FDA’s January 2026 draft guidance on Bayesian methodology in drug and biologics trials signals a clear willingness to see Bayesian methods used for regulatory decisionmaking around clinical trials. The guidance lays out how sponsors (i.e., pharmaceutical manufacturers) should pre-specify priors, success criteria, and simulations so that Bayesian designs remain interpretable, control error rates when needed, and generate evidence that can contribute to substantial evidence of effectiveness. The document also emphasizes transparency around prior construction and operating characteristics, especially when borrowing external information like historical trials or real‑world data.

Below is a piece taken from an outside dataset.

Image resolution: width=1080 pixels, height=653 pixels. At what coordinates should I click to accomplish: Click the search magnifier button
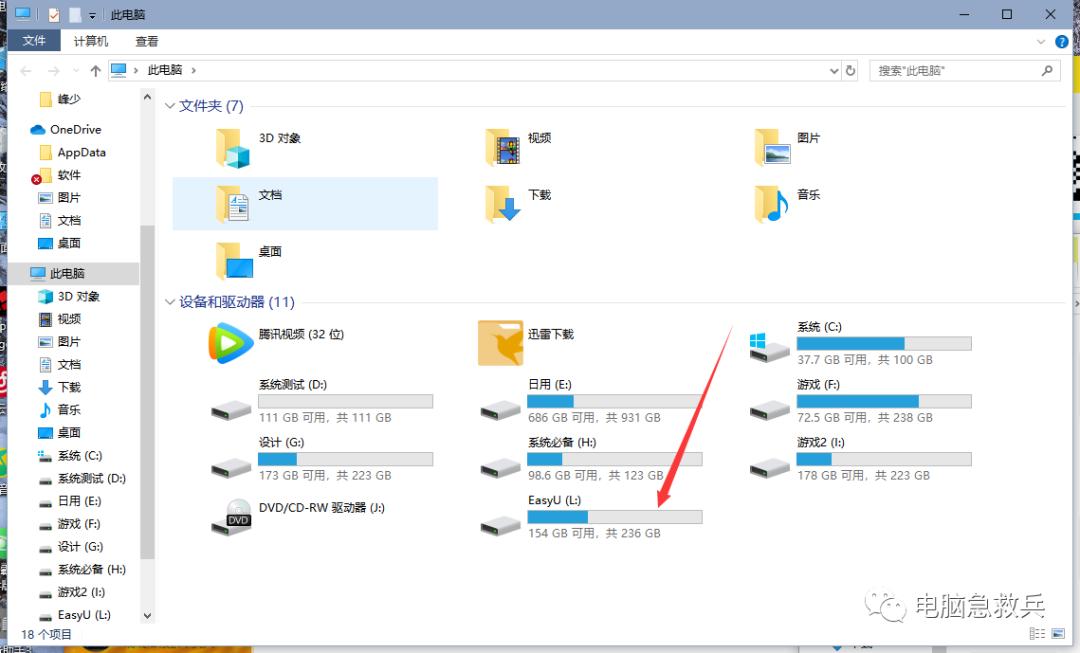[x=1047, y=70]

Example applications of Bayesian Statistics
The guidance highlights several recurring application areas where Bayesian methods have already appeared in submissions:
Borrowing from previous clinical trials: Under certain circumstances, an informative prior for a trial can be formed based on results from earlier studies of the same drug, such as the REBYOTA phase 3 study that formally incorporated data from a prior phase 2 trial in recurrent C. difficile infection.Augmenting a randomized concurrent control with external or nonconcurrent controls: In hard‑to‑recruit or ethically challenging settings, external or nonconcurrent control data can supplement a concurrent control arm, as proposed in GBM AGILE and Precision Promise platform trials and a pediatric multiple sclerosis non‑inferiority study.Pediatric extrapolation: When disease course and pharmacology are sufficiently similar between adults and children, adult data can inform informative priors for pediatric efficacy and dosing, as seen in empagliflozin and linagliptin programs for pediatric type 2 diabetes, with careful assessment of relevance.Borrowing across similar diseases or disease subtypes: For related conditions (e.g., tumors sharing a molecular alteration or related epilepsies), Bayesian methods—often via hierarchical models—can share information across indications or subtypes in basket‑style settings while still allowing heterogeneity.Borrowing between subgroups within a trial (subgroup analysis): Bayesian hierarchical models and shrinkage can stabilize subgroup estimates (e.g., regional effects) by partially pooling toward an overall effect, as illustrated by the liraglutide Cardiovascular Outcomes Results trial and several Drug Trial Snapshots including Rinvoq.Dose‑finding trials in oncology: Bayesian model‑based and model‑assisted dose‑escalation designs (CRM, BLRM, BOIN, mTPI/mTPI‑2, EWOC, and utility‑based approaches) are used to identify maximum tolerated or otherwise optimized doses more efficiently and flexibly than traditional 3+3 designs.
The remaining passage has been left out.